明重说得没错,连傅瑾睿那么不用心的医术都能那么好,那么江流,或许真的能够解开牵丝之毒呢?
然而,叶浅缓缓开口,毫不留情地击碎了萧清疏的希望。
“江流的医术并没有傅瑾睿的好,这是江流自己承认的。再者,就算他只是谦虚,可他此刻人在宫中,你们难道要去皇宫里劫人吗?”
“唔唔……唔唔……”
应无痕一边猛的点头,一边发出唔唔的声音,从他那快要冒出红光的眼睛里,不难看出,他是想说:“好主意!上宫里劫人,够刺激!本楼主喜欢!”

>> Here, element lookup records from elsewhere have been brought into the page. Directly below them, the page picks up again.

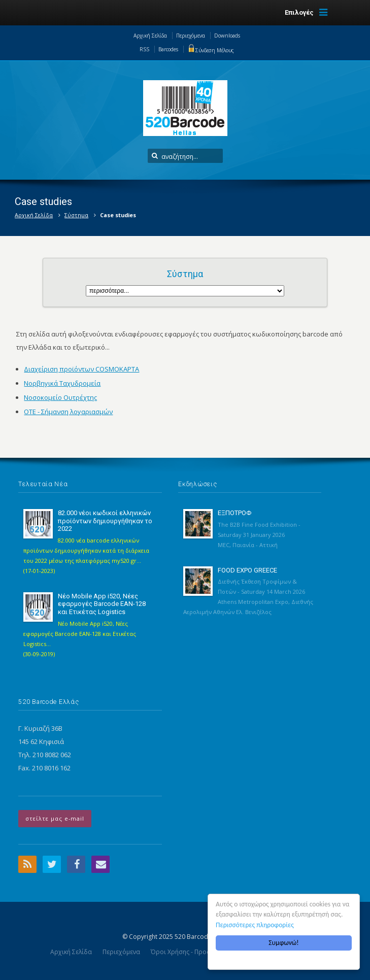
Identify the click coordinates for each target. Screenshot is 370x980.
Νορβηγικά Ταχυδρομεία (62, 383)
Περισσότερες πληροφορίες (255, 925)
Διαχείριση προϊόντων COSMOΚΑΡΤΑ (81, 369)
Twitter (52, 864)
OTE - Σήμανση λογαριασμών (68, 412)
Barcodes (168, 49)
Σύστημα (76, 215)
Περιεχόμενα (190, 36)
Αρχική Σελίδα (150, 36)
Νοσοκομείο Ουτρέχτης (60, 397)
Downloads (227, 36)
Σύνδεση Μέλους (211, 50)
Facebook (76, 864)
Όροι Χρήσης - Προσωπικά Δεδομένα (205, 952)
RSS (144, 49)
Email (100, 864)
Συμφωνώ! (283, 942)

叶浅偏过头瞥了应无痕一眼,冲他微微一笑:“放心,就算要去宫里劫人,也不会让你去的。”
“……”
傅瑾睿揉了揉额,这还真是一件棘手的事情,事到如今,只能做完全的准备了。
“清疏,你去找纪临寒要人,倘若他能痛快的把阿星和解药一起给你,那便皆大欢喜。可若是他并不打算就此作罢,反而利用阿星继续要挟你的话,那就索性将阿星抢回来。这边,我会想办法把江流带出来,要解毒的话,两个人总比一个人强。”
“另外,明重你亲自跑一趟苏州,去淮南城找到我师傅,无论如何,都要拿到牵丝的解药。”
“事不宜迟,我们分头行动。”
“好。”
“是,公子。”
说罢,萧清疏和明重便迅速地离开了云燕楼,一个朝着苏州快马加鞭而去,一个朝着皇宫的方向飞驰而去。

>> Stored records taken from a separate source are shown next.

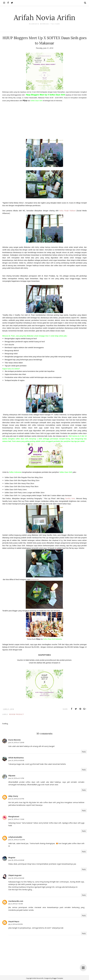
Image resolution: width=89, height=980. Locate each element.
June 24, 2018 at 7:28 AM (16, 742)
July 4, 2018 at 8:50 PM (16, 924)
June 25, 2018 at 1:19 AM (16, 819)
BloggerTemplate (58, 978)
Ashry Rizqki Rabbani (67, 210)
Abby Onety (13, 796)
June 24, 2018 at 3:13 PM (16, 778)
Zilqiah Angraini (15, 875)
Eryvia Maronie (14, 740)
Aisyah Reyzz (14, 921)
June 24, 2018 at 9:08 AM (16, 760)
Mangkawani (14, 816)
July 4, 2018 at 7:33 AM (16, 904)
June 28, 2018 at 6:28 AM (16, 860)
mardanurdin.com (16, 901)
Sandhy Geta (70, 498)
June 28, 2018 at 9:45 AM (16, 878)
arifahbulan (35, 579)
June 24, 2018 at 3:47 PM (16, 799)
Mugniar (12, 858)
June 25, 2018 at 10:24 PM (16, 840)
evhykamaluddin (15, 837)
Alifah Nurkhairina (16, 757)
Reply (84, 752)
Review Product (16, 714)
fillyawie (12, 776)
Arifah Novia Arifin (44, 17)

云燕楼内,除了那两个不会说话的,便只剩傅瑾睿和叶浅二人。
傅瑾睿终于将目光落在叶浅身上,从昨日她忽然出现在亓烽台上,到今日,他都未曾好好地看过她。他从来没有想过,自己会那样想念一个人,叶浅送他的那把折扇,即便是冬日里,他也时时都带在身上。
亓烽台上,她对他的疏离与淡漠,躲闪和不信任,质问与愤怒,都令他忐忑不安和手足无措。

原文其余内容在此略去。